- Ladyhill Hotel in 1968
- Interactive map of the Ladyhill Hotel area

General information
- Opening: 1968
- Closed: 31 May 1999

Design and construction
- Architect: Wee Chwee Heng

Other information
- Number of rooms: 180

= Ladyhill Hotel =

Former hotel in Tanglin, Singapore

Ladyhill Hotel was a hotel on Lady Hill Road in Tanglin, Singapore. Completed in 1968, it was owned by the Goodwood Group, which was owned by prominent banker and hotelier Tan Sri Khoo Teck Puat. It was closed in 1999 and demolished to make way for a condominium.

==History==
The six-storey luxury Ladyhill Hotel was opened by the Goodwood Group, which was owned by prominent banker and hotelier Tan Sri Khoo Teck Puat, in 1968. The hotel was designed by Wee Chwee Heng and built with bricks in a "white-and-brown scheme." Each room featured carpets, wall panelling made of teak, curtains made in America, lamps made in Hong Kong and bedspreads made in Thailand, with "de luxe" rooms including refrigerators. A Japanese section of the hotel, which was to include a restaurant and a garden, was then in the planning stages. It was managed by former model Cecilia Seow, making her the "first woman manager of a luxury hotel in Singapore." The hotel then featured an "American-style" coffee shop which had indoor seats for 60 and another 30 seats in an adjoining terrace. The coffee shop was situated next to a pool and its walls were "covered with thousands of multi-coloured ping pong balls suspended by strings." The hotel also featured Le Chalet, a 120-seat Swiss-style restaurant which featured cutlery and silverware that was made in Italy, crockery that was made in Germany and glassware that was made in America, as well as a cocktail lounge with a capacity for 70 customers. Le Chalet received a positive review from Diane Wood of New Nation in February 1971. In February 1972, it received a mixed review from Wendy Hutton, also of the New Nation. Seow resigned from her position as the hotel's manager in September 1970 to spend more time with her family.

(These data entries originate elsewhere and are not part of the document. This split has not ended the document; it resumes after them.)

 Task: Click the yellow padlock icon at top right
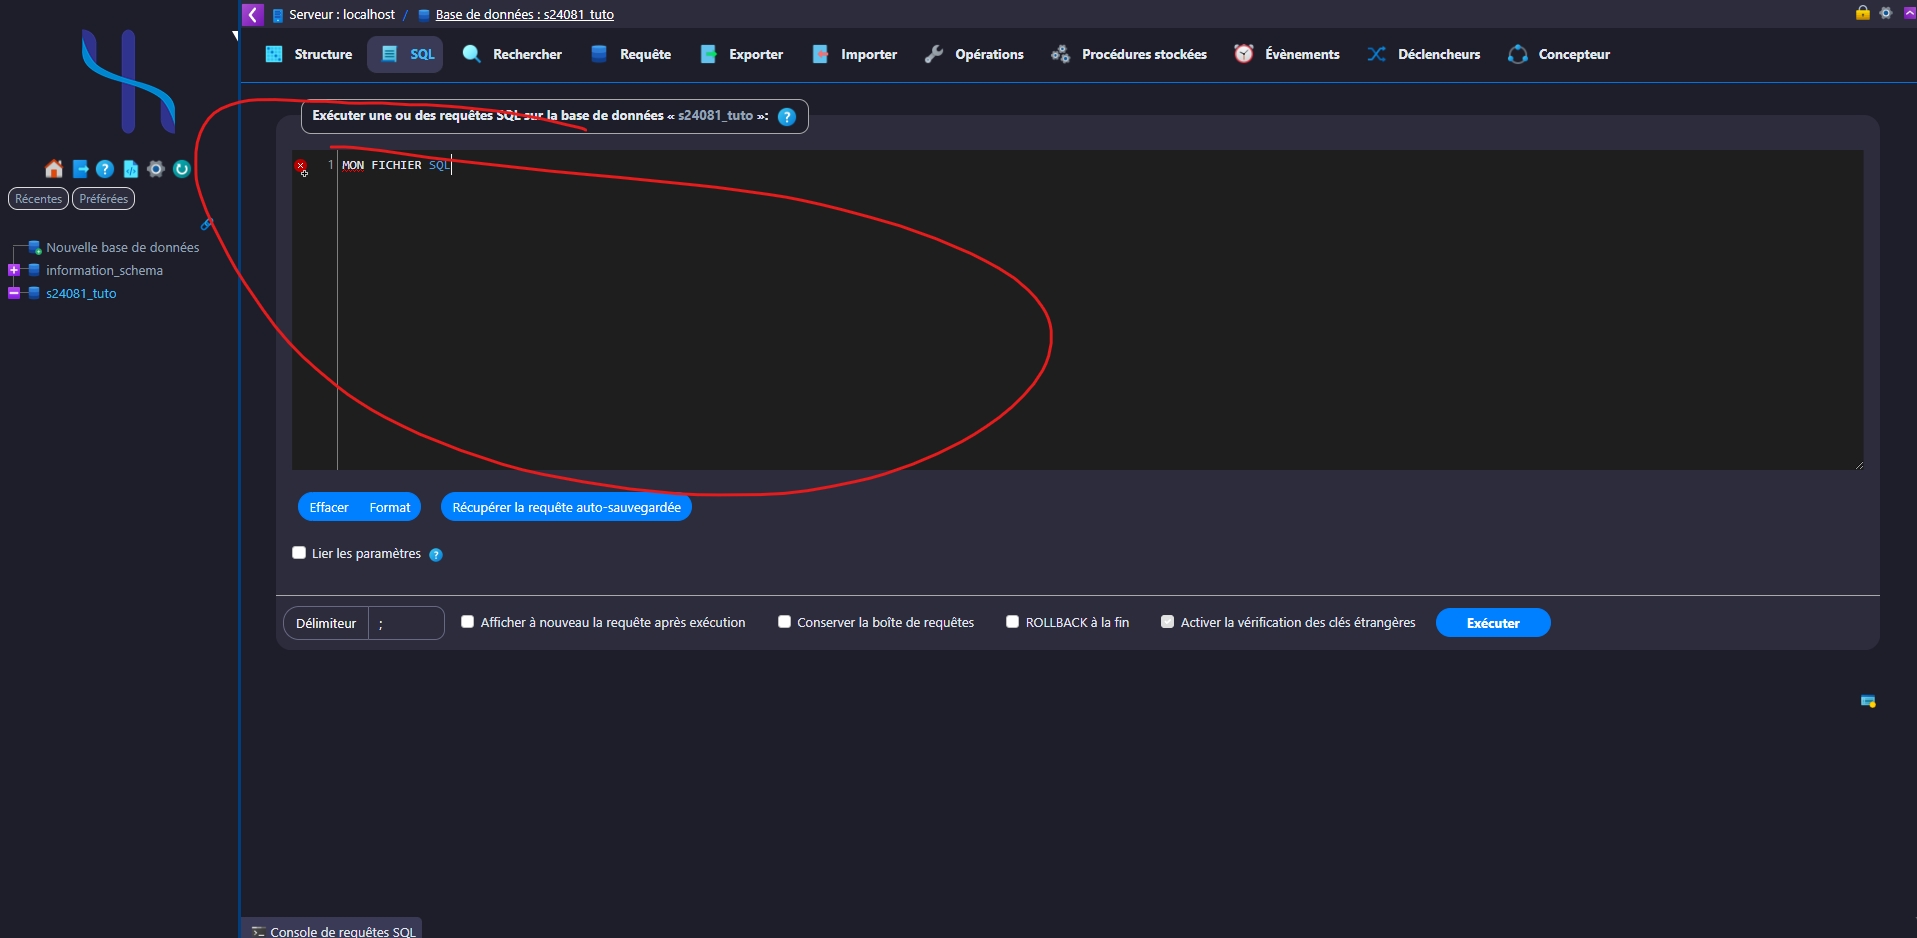coord(1862,13)
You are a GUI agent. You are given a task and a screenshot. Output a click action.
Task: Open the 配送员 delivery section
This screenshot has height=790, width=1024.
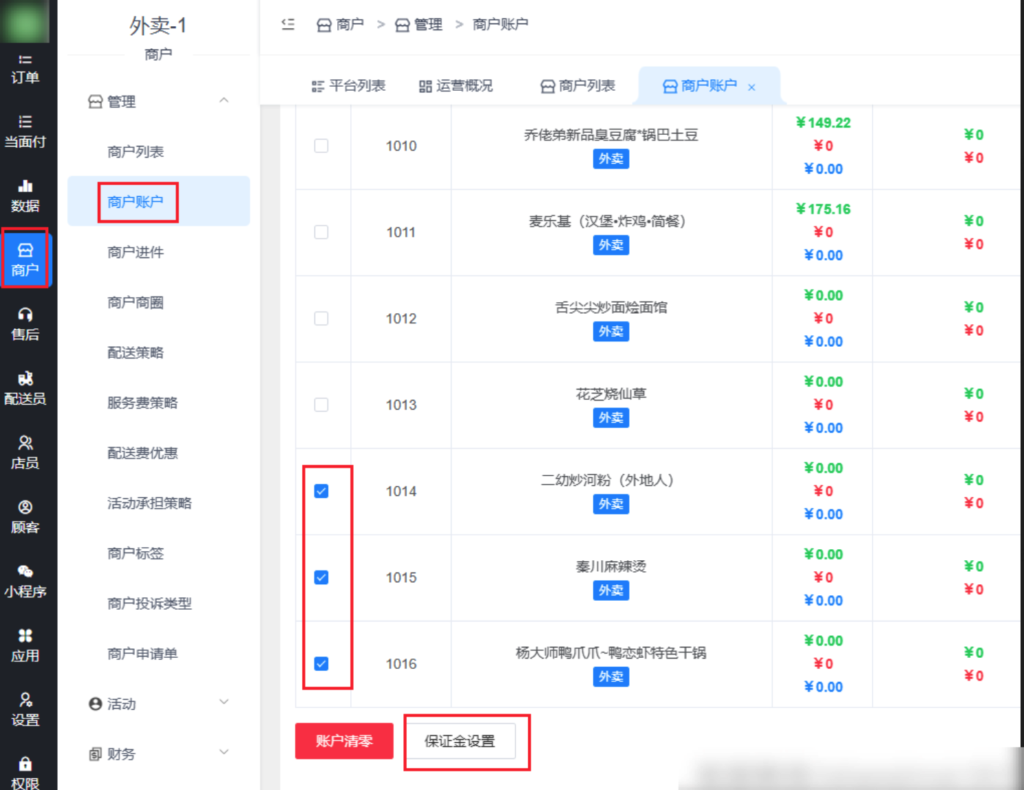[x=25, y=388]
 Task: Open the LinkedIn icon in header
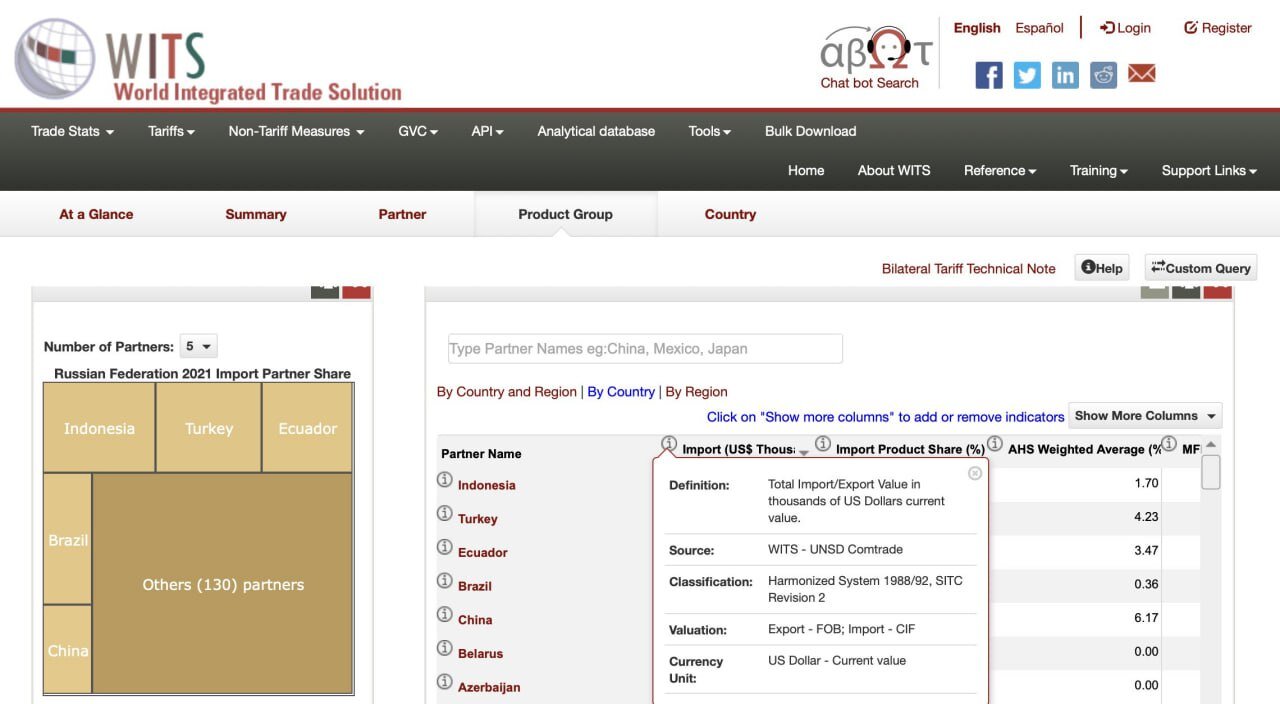point(1065,75)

From August to November 1980, all of the hotel's 180 rooms, as well as its coffeeshop, the cocktail lounge and a function room, were renovated and refurbished. In July 1982, its entry to the Singapore Tourist Promotion Board skit and drama competition won first place. The Ladyhill Barbecue Ranch opened at the hotel in July 1983. In December of the following year, one of the deluxe rooms was converted into a function room. 28 of the hotel's staff was laid off in November 1985 as a result of a "downturn in business." The general manager of the hotel then was Dieter Loewe, who also served as the general manager of the Boulevard Hotel, also owned by the Goodwood Group, and later as the general manager the Omni Marco Polo Hotel. In June 1988, it was announced that the Far East Organization was set to acquire the hotel, which was then the "smallest hotel in the Goodwood chain", for $38 million. However, the deal fell through and the Goodwood Group began considering other offers for the hotel.

In May 1997, the Goodwood Group announced that it would be putting the hotel, which by then had become "tired and drab", up for sale with an asking price of $185 million, shortly after it had sold off the Boulevard Hotel. In January 1999, the hotel was acquired for $63.5 million by Simon Cheong, the CEO of SC Global, who announced his intention to redevelop it into an "Amanpuri-style" luxury condominium within the next two years. Permission to rezone the site for residential use had been obtained by the local authorities in late 1998. The hotel closed down on 31 May 1999, after which it was demolished to make way for The Ladyhill, a luxury condominium which was completed in 2002.